Durante los primeros cinco meses de 2026, el sistema financiero salvadoreño ha mantenido su estabilidad y continúa desempeñando, sin interrupciones, sus funciones de intermediación financiera.
El sostenido crecimiento en la captación de depósitos refleja la confianza de los ahorrantes, mientras que los indicadores de liquidez y solvencia superan los mínimos sugeridos y legales. El crédito mantiene su tendencia creciente con adecuada calidad de cartera, reflejando las condiciones positivas de seguridad y de inversión en el país. Los créditos alcanzaron un saldo de US$21,626.0 millones, US$1,623.8 millones adicionales respecto al mismo período del año anterior, lo que equivale a un crecimiento interanual de 8.1%.
Este crecimiento estuvo impulsado principalmente por el financiamiento al sector empresarial, que registró una expansión de 10.5% equivalente a US$1,071.2 millones.

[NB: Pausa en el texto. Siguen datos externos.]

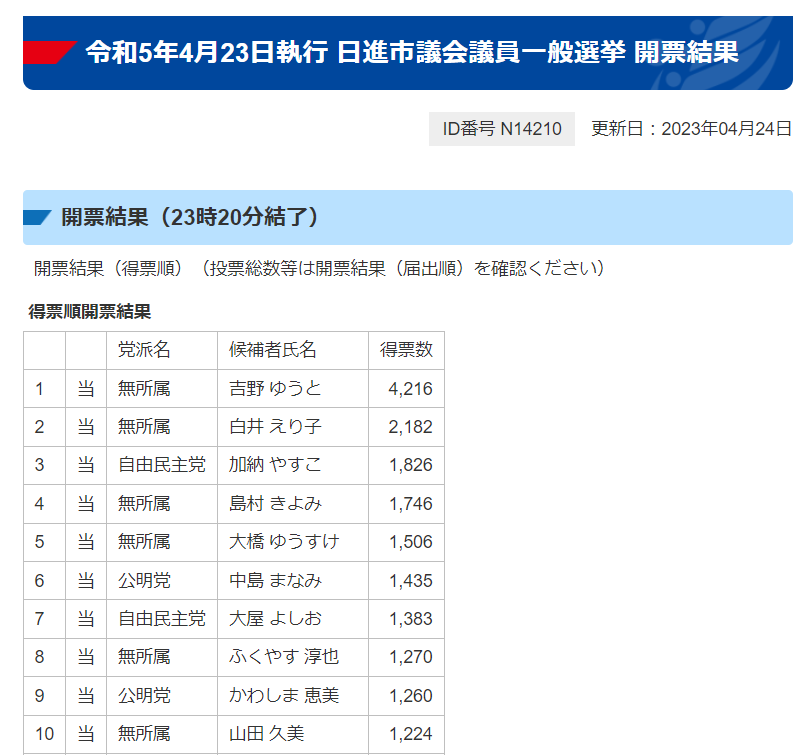The width and height of the screenshot is (811, 755).
Task: Select candidate 白井 えり子 in the table
Action: tap(275, 427)
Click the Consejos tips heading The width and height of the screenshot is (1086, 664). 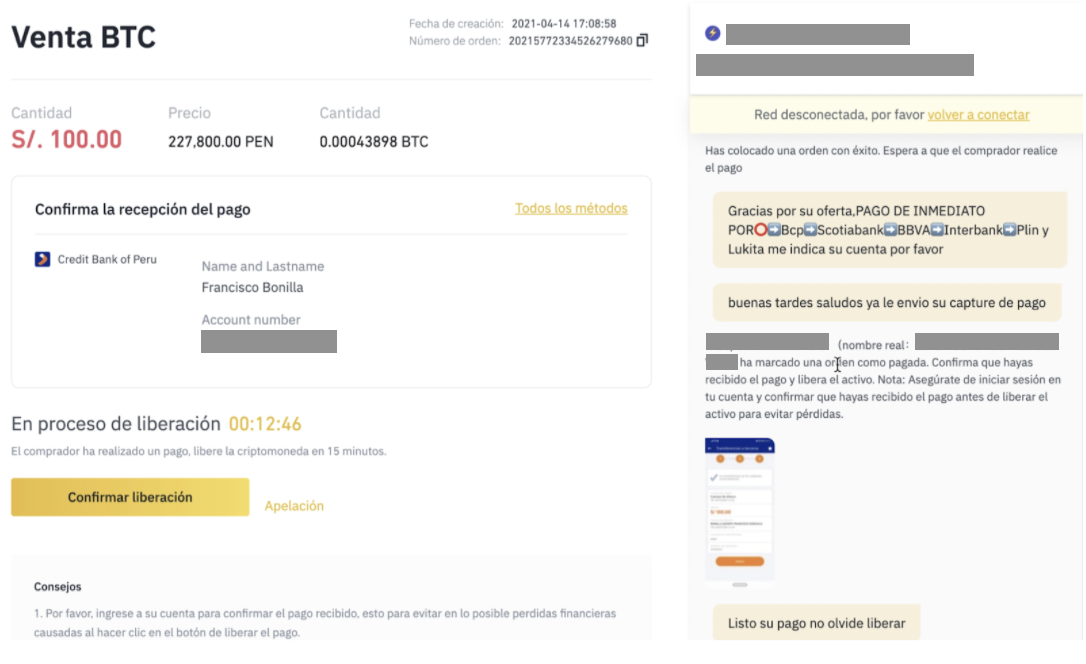coord(57,586)
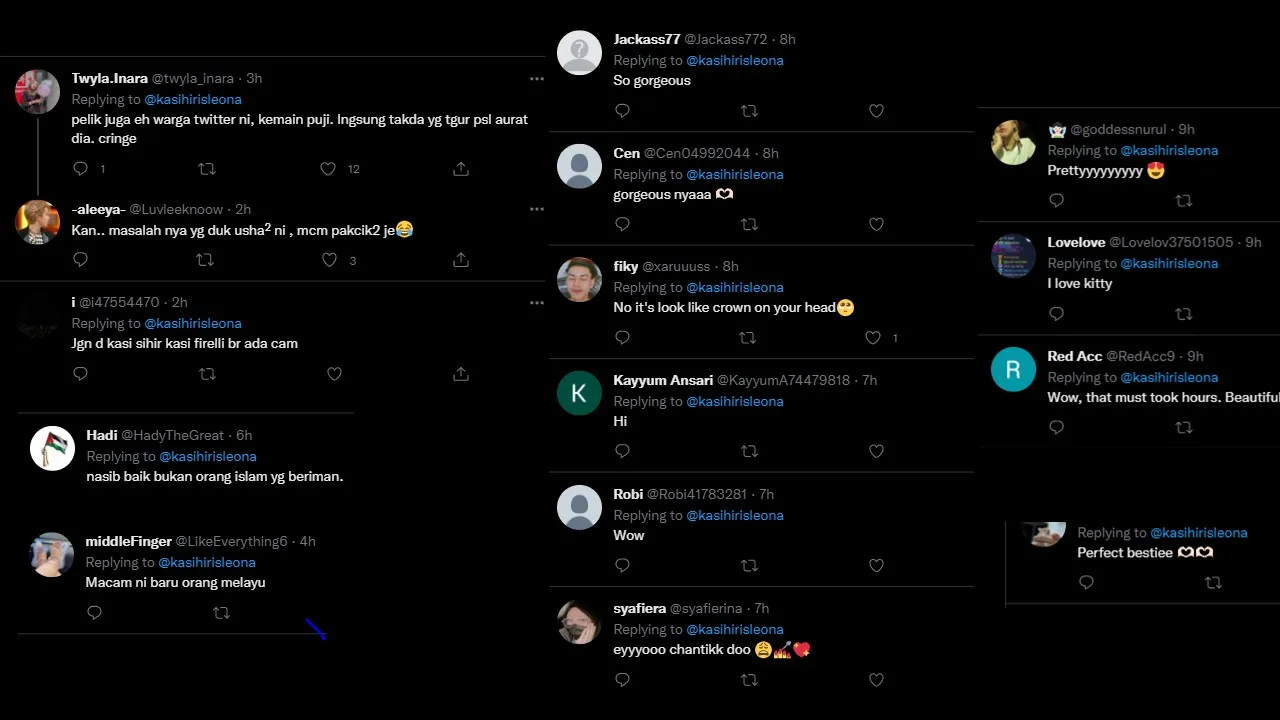The image size is (1280, 720).
Task: Like fiky's crown comment
Action: 873,338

Entre los sectores productivos con mayor dinamismo destacan la construcción, el comercio, los servicios y la industria manufacturera, cuyas carteras representan el 62% del portafolio productivo. El crecimiento del crédito dirigido a los hogares también mostró un desempeño favorable en la expansión de la actividad crediticia, con un crecimiento interanual de 5.6%, equivalente a US$552.6 millones, con énfasis en el financiamiento para la adquisición de vivienda que aumentó en 6.7% y el consumo en 5.2%.

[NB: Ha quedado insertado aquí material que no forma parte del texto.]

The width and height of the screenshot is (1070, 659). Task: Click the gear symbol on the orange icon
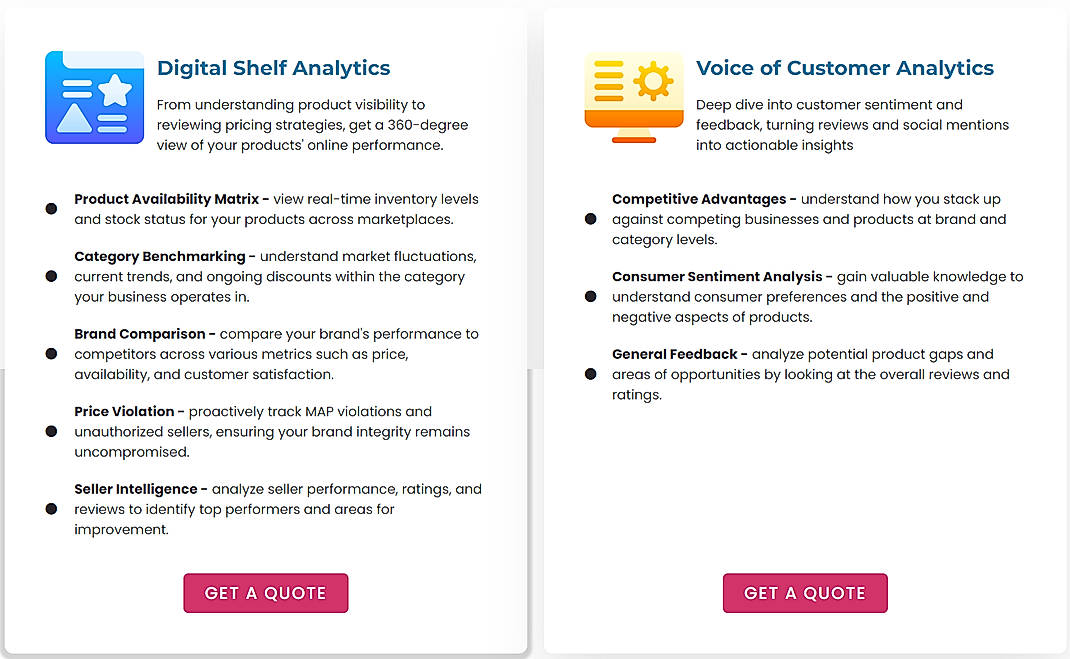click(653, 80)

Por su parte, las captaciones mediante depósitos del sistema financiero alcanzaron US$24,632.1 millones, registrando un crecimiento interanual del 14.9%; este comportamiento confirma la confianza de los salvadoreños en el sistema financiero y su relevancia como principal fuente de fondeo, fortaleciendo la capacidad de las entidades financieras para atender la demanda de crédito.
Desde una perspectiva prudencial, los principales indicadores financieros continúan mostrando condiciones favorables. El índice de mora se mantiene en 1.6%, muy por debajo del estándar prudencial del 4%, mientras que el coeficiente de solvencia se ubica en 15.1%, superando el mínimo legal del 12%. Asimismo, los resultados financieros continúan en terreno positivo, alcanzando al cierre de mayo de 2026 una utilidad de US$202.9 millones, reflejando un desempeño operativo sólido, rentable y sostenible. En conjunto, estos resultados evidencian que el sistema financiero salvadoreño mantiene adecuados niveles de liquidez, fortaleza patrimonial y rentabilidad, constituyéndose en un pilar fundamental para canalizar recursos hacia la economía y brindar servicios financieros a empresas y a la población, contribuyendo al crecimiento económico del país.